A new research paper by Yu Gu, Zijun Yu, Vahid Partovi Nia, and Masoud Asgharian tackles the central challenge of aggregation uncertainty in chain-of-thought (CoT) reasoning. Instead of relying on majority voting over multiple sampled reasoning paths—which can produce confidently incorrect answers—the authors propose a conformal aggregation procedure. Their approach uses weighted score aggregation and calibrates an abstention rule via conformal risk control, providing finite-sample statistical guarantees on the confident-error rate (the probability that the system answers and is wrong). This makes the model safer by allowing it to abstain when uncertainty is high, rather than outputting a plausible but incorrect response.

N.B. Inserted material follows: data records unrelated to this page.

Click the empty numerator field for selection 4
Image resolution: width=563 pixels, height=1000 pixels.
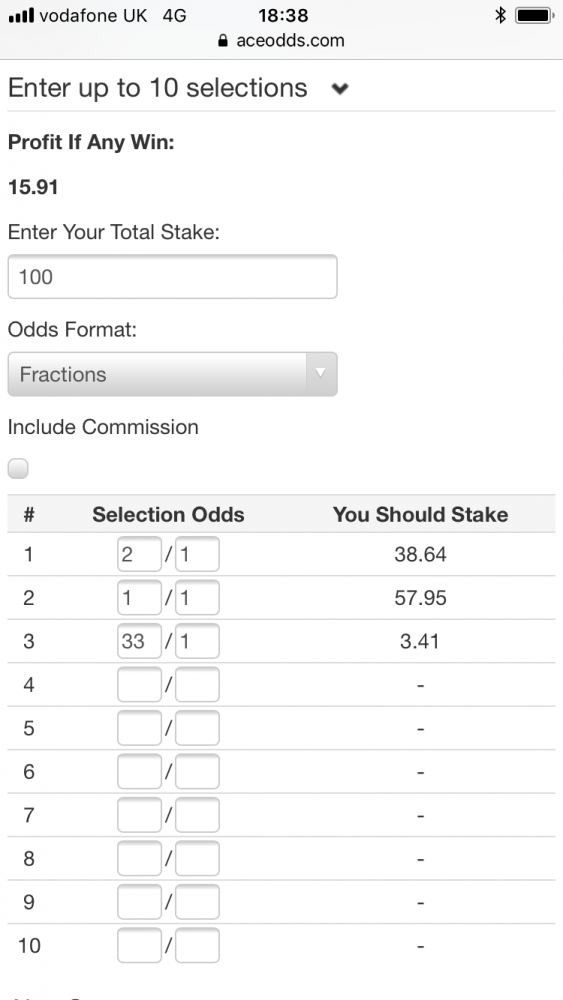(x=139, y=684)
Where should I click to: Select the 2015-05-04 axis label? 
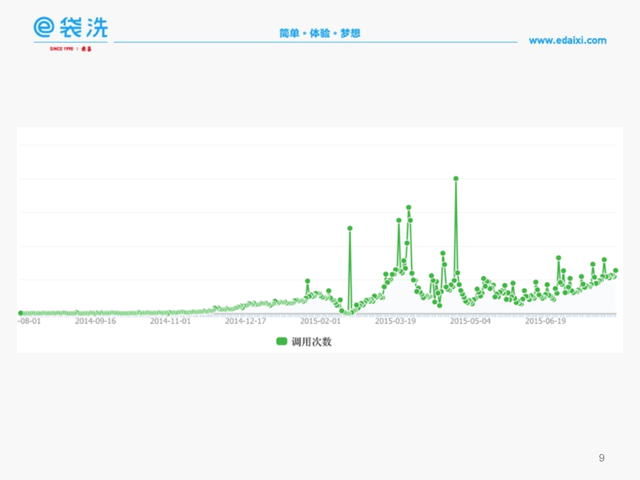click(x=471, y=322)
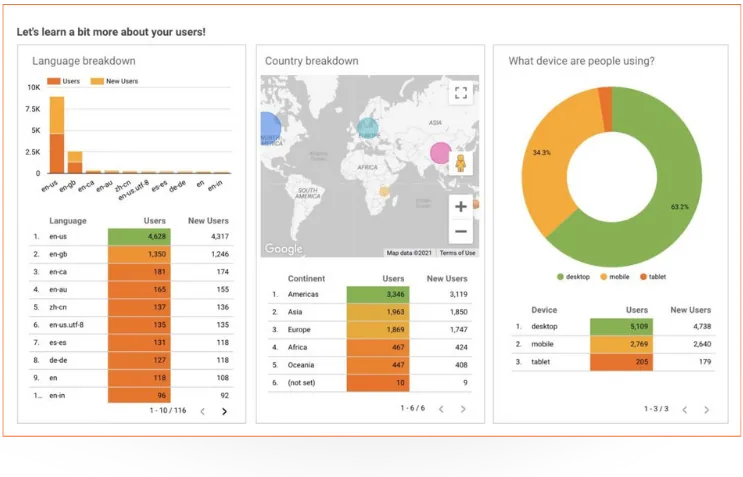Sort Language table by Users column
The height and width of the screenshot is (477, 743).
click(x=154, y=221)
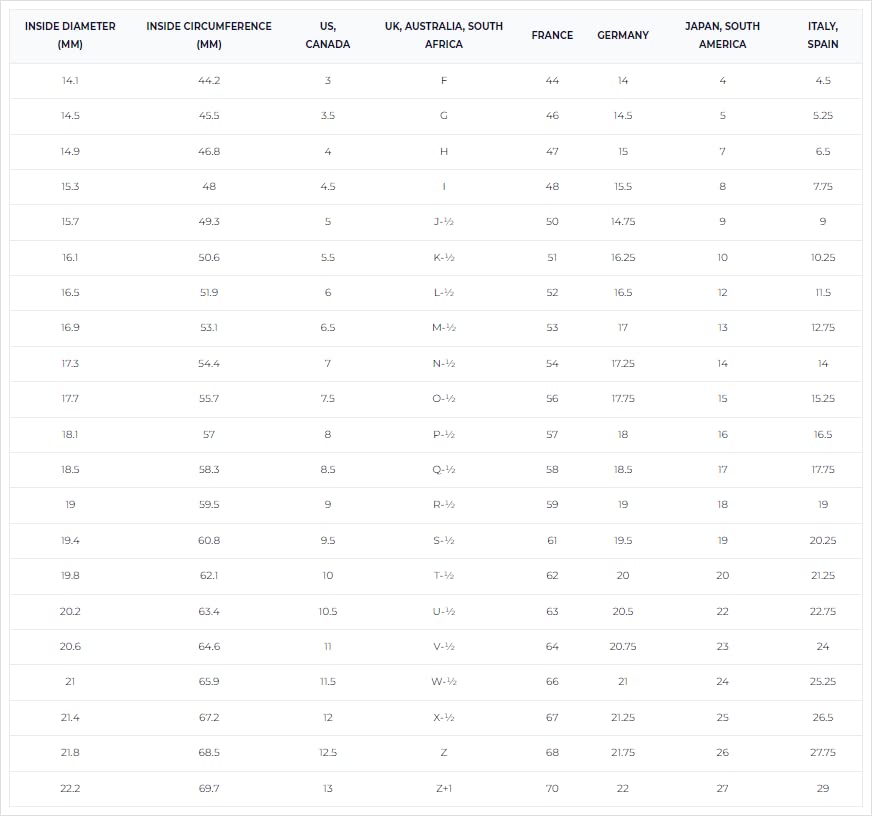The width and height of the screenshot is (873, 816).
Task: Select the France column header
Action: coord(552,35)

The method, evaluated across four benchmarks and four open-source models, shows dramatic improvements: on GSM8K, selective accuracy hits 90.1% while abstaining on fewer than 5% of problems, compared to 82% accuracy with majority voting. The paper also derives closed-form expressions to predict accuracy gains from calibration data alone. Because it operates entirely at inference time and requires no retraining, this technique can be readily applied to existing CoT-based systems. The key insight—score separability—ensures that abstention provably boosts selective accuracy, making this a practical upgrade for any AI system that uses chain-of-thought reasoning.

Key Points
  • Replaces majority voting with weighted score aggregation and a conformal risk control abstention rule.
  • Provides finite-sample guarantees on the confident-error rate (probability answer is wrong when given).
  • Achieves 90.1% selective accuracy on GSM8K by abstaining on less than 5% of problems, vs. 82% baseline.

Why It Matters

Makes AI reasoning safer by letting models confidently abstain when uncertain, reducing costly errors.